Could you print the stretch of lines below from the one with "Screen dimensions: 1568x486" through the one with "Click the Compliance audit completion ring", exactly as they stand and without any pictures?

> Data to process:
━━━━

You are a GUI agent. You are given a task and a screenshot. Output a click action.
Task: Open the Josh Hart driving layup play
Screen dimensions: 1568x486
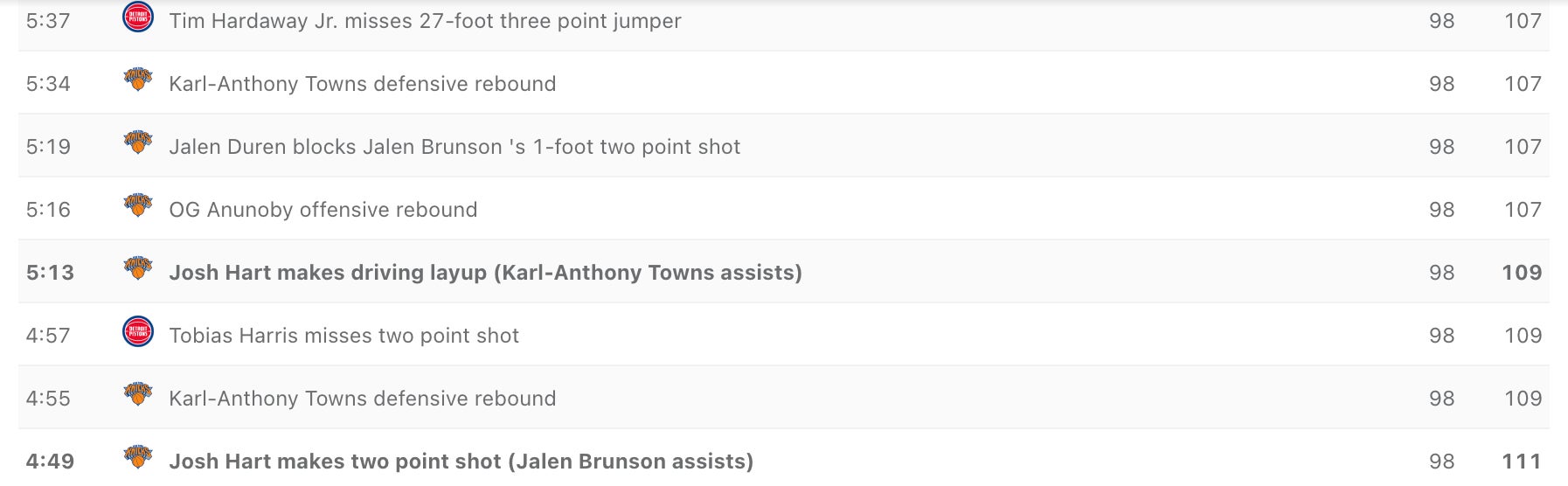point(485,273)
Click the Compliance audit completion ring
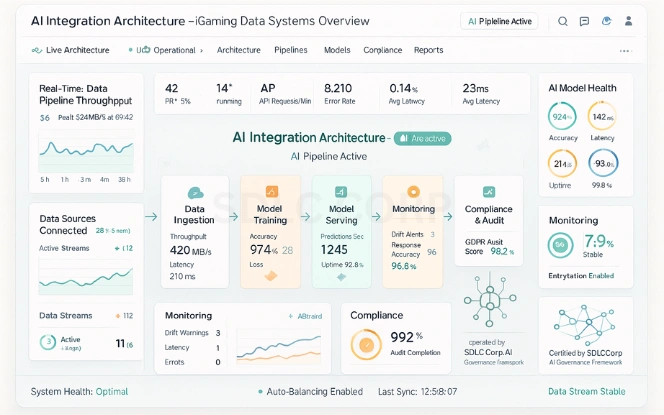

━━━━

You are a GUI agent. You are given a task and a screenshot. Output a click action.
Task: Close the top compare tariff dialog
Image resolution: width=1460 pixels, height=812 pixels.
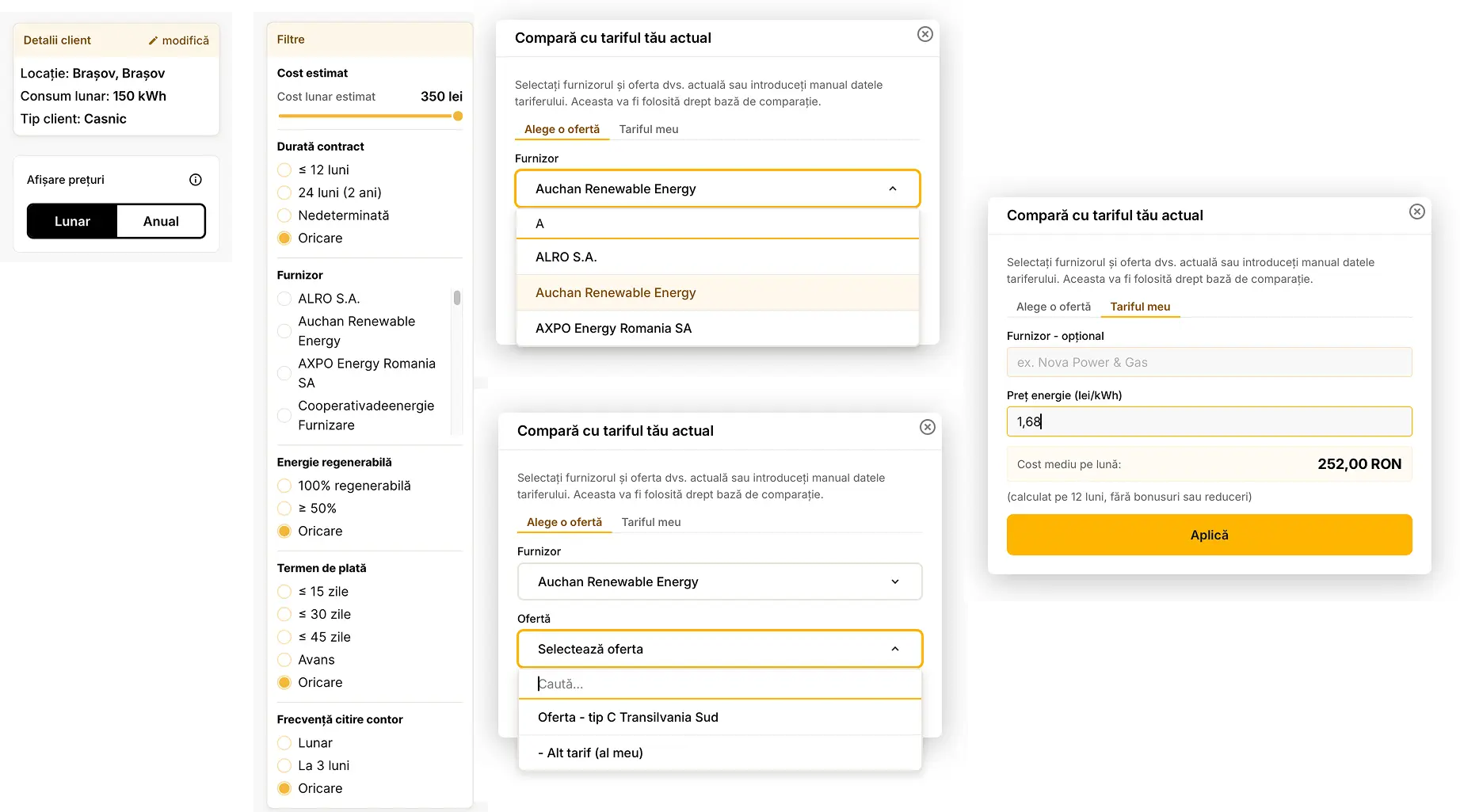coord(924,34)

━━━━

> Response box:
Screen dimensions: 1568x486
point(485,273)
Click the Compliance audit completion ring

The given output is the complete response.